In May 2009, Dr. Gerald Grant, a neurosurgeon at Duke University Medical Center, performed Nicholas’ fifth craniotomy. In the past, Nicholas’ recovery time was always quick, and he was out of the hospital within 48 hours of his surgery. But last May, Grant removed another tumor, leaving only about a third of the right side of Nicholas’ brain, and the left brain collapsed.

When the surgery was over, Grant warned theWeises that Nicholas’ stay wouldn’t be quick, and his recovery was unpredictable.

“He said that he may not be able to walk and talk,” Jon Weis said. “It was devastating news.”

When Heather and Jon walked into the recovery room, they were prepared for the worst. Nicholas pulled off his oxygen mask and said, “I’d like a cheese pizza, mozzarella sticks and some water with no lemon.”

The next morning, when the doctor walked into the boy’s hospital room and saw him talking and playing, Grant stopped and stared.

“There was a tear coming down his face,” Heather Weis said. “He said, ‘I have nothing to do with this.’”

Nicholas left the hospital within 48 hours.

A regular listener of 93.1, known as “Roy the Toy” of Thomasville, survived both Vietnam and cancer. He also is a recipient of two Purple Hearts. He reached out to Nicholas a couple of years ago because he wanted to give one of the hearts to the boy he thought was the bravest person he’s ever known.

Nicholas will be buried with the Purple Heart on his lapel.

HAD HE LIVED , Nicholas would have turned 10 this past Monday. Heather and Jon walked out their front door, and the street was lined with cars.

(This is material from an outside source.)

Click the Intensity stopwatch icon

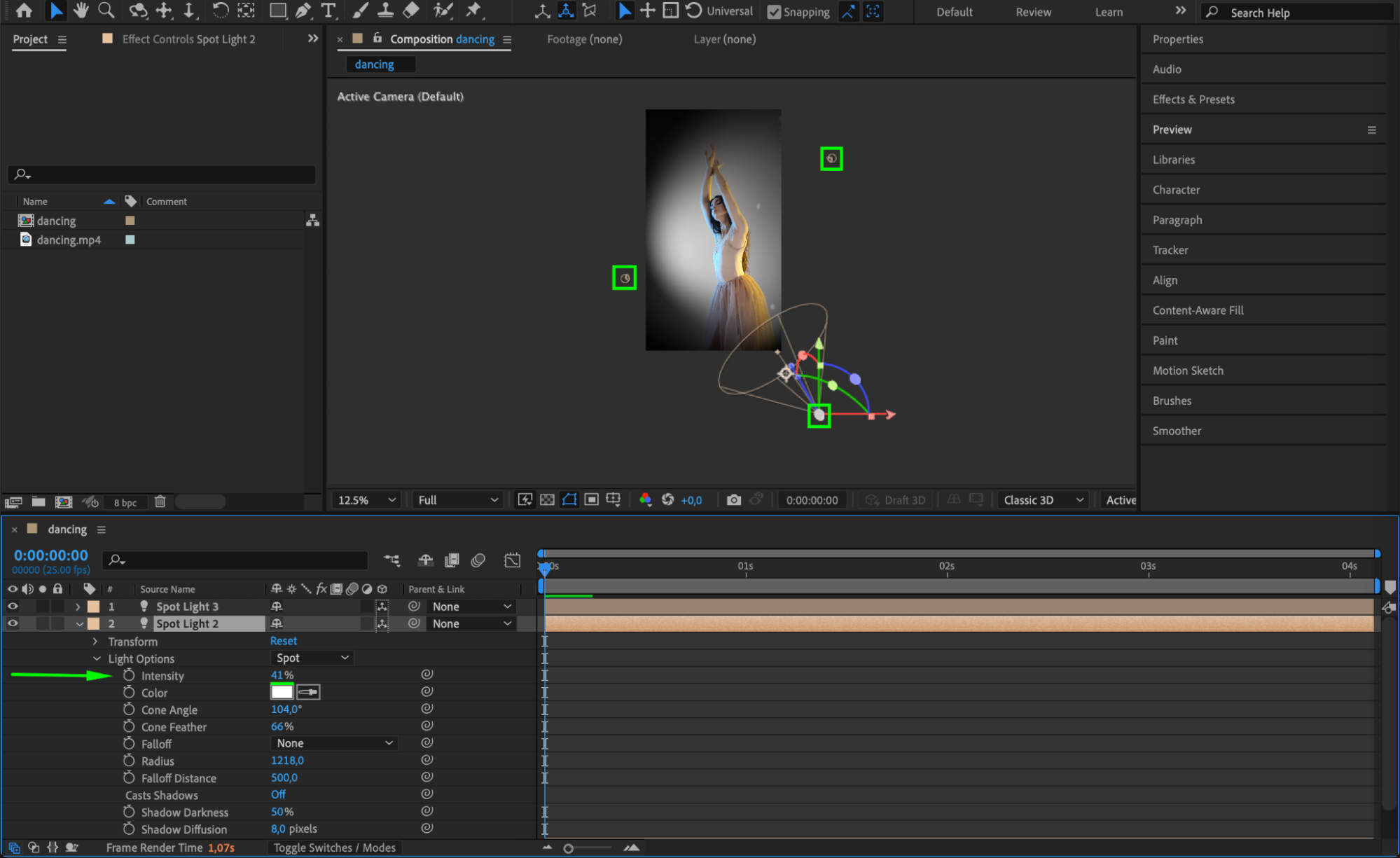click(x=129, y=675)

Students from River Mill Academy and their parents released red balloons and stayed well into the night sharing stories and laughs.

“It is overwhelming the amount of love and support we have gotten,” Heather Weis said. “Every day, people have blown us away.”

When Saturday comes to an end and the planned celebration is over, Heather and Jon know they’ll have to figure out how to live without their son.

“This is the worst thing a parent can go through, but I can tell you he’s getting us through this,” Heather Weis said.

They’ll always have their memories, the photos, his jokes and the last entry Nicholas wrote in his school journal:

“Sing a happy song and
Play a pretty tune.
Remember I love you
In the place I love the most.
No matter where you are
I’ll live.
Go frolic and play in the sand of the beach with me.”